Dependency management can be a pain. Want to install numpy? You have to use alpine's version because compiling it from pip requires glibc.


Also, annoyingly, there is still no platform tag for python wheels for alpine/musl, so you cannot get binary wheels for it from pypi.


Using anything other than distro packages is a pain. pip is an anti-pattern and one giant security risk.


Disagree, although pip should assume --user option by default which installs the packages in user directory instead of system directory (some distros (was it Debian?) modify it to work that way).

The best way of using Python though, is to create a virtualenv (since Python 3, venv module is built in which makes it straight forward, python -m venv <directory>) and install packages inside of it.

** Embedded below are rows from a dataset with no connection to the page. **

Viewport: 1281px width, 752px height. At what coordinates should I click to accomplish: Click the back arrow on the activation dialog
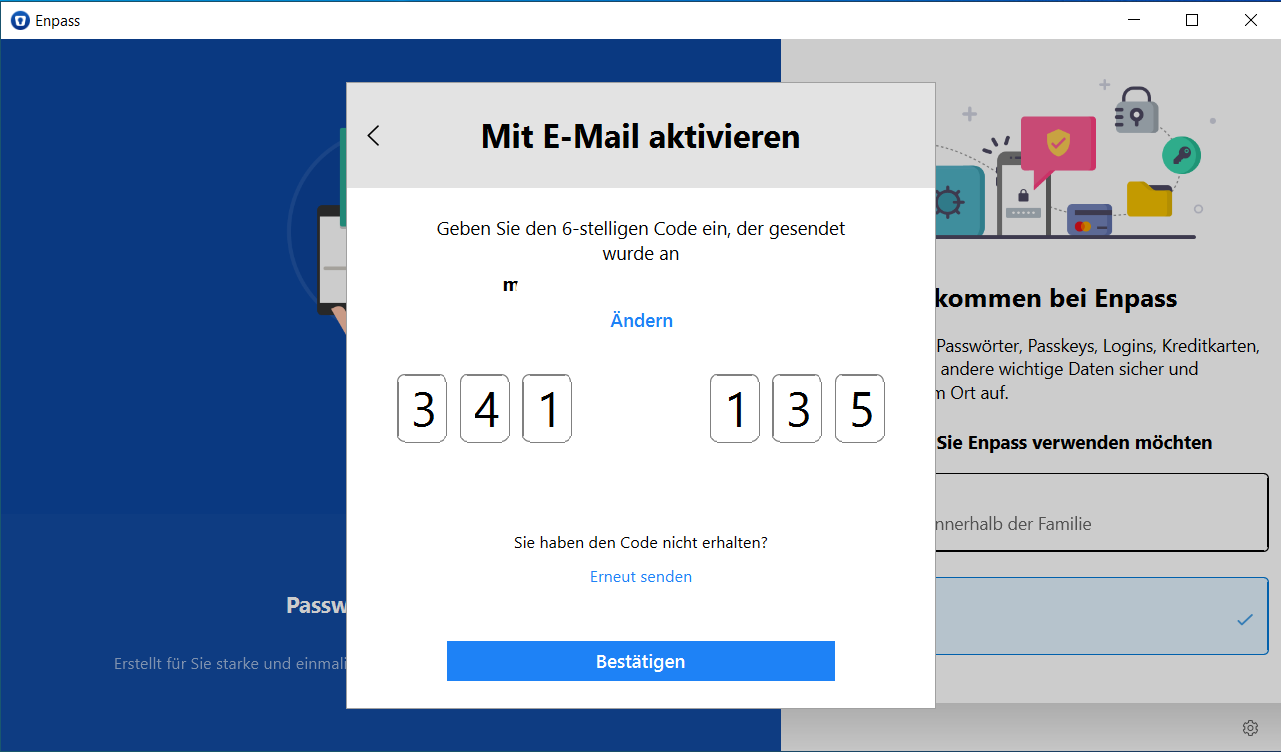[x=373, y=135]
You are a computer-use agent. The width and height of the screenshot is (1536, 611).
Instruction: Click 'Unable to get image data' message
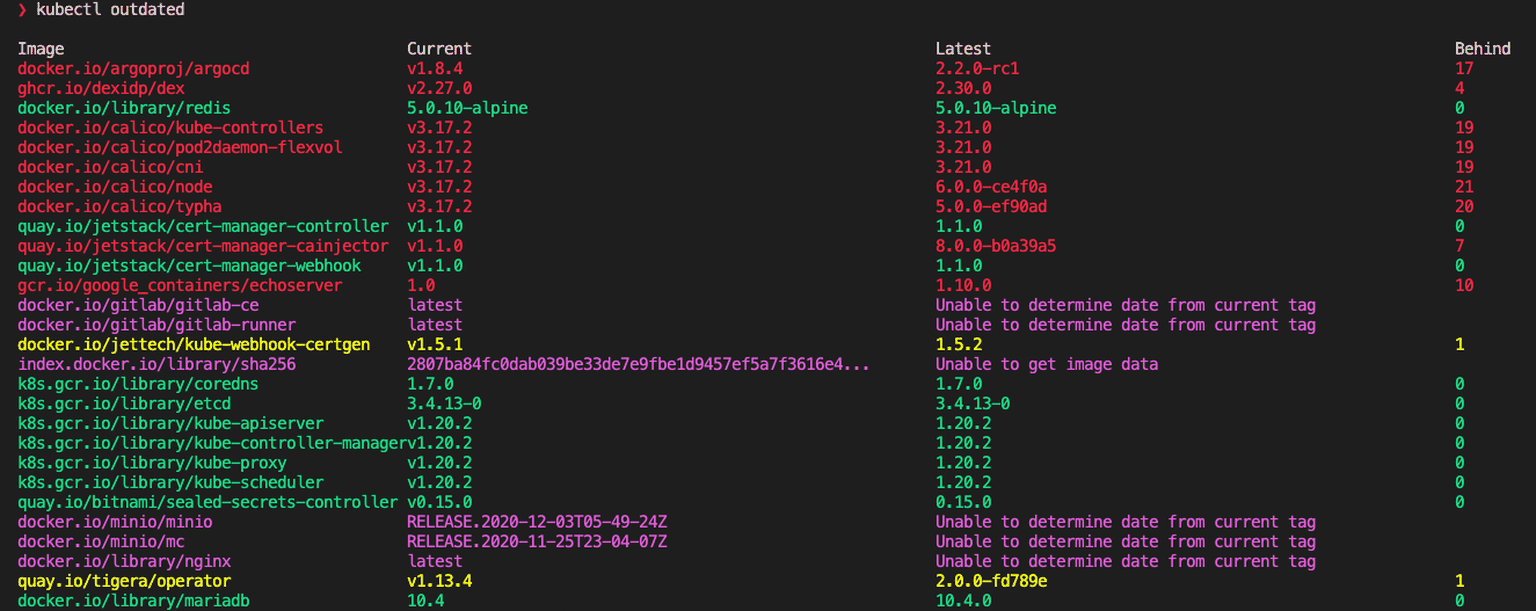click(1047, 365)
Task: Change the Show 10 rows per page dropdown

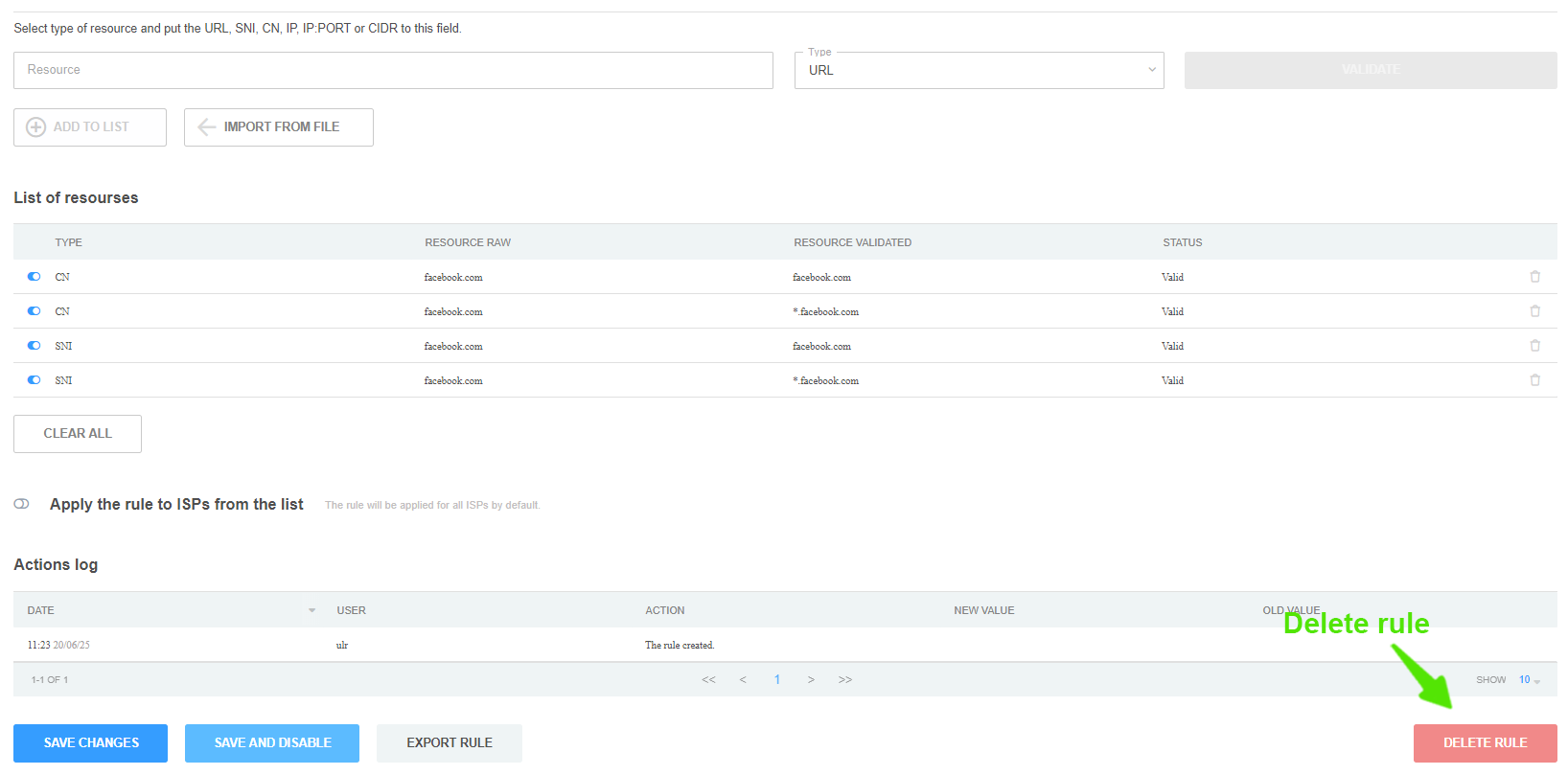Action: tap(1529, 680)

This gives you control to use exact versions of packages you need in your applications and makes your application not tied to the OS, so system upgrades and Python version updates are much easier to perform.


> This gives you control to use exact versions of packages you need in your applications and makes your application not tied to the OS

Is this true for drivers, too? like the coupling of cuda versions to tensorflow versions?


Unfortunately that's one weakness, but unless you package your application using system packager (which comes with its own set of issues[1])

If you have any dependencies that depend on system libraries there are two options:

- the libraries can be compiled statically, they call them manylinux wheels, this generally works well, except if your dependencies are overlapping with python or other packages' dependencies. Most commonly this happen if package depends on openssl. If the compiled-in openssl is different than the version on the system in certain circumstances python might crash. This is for example why psycopg2 was initially distributed as manylinux but now they opt for the second method (they still provide psycopg2-binary but they discourage its use; most time it works fine but it is a problem on certain distros)

- make python create bindings on installation, this makes installation process do small compilation to create bindings between system library and python, this makes the packages robust, but tied to the OS. In my experience this is not an issue, but it can be annoying, because you still don't have 100% control of dependencies.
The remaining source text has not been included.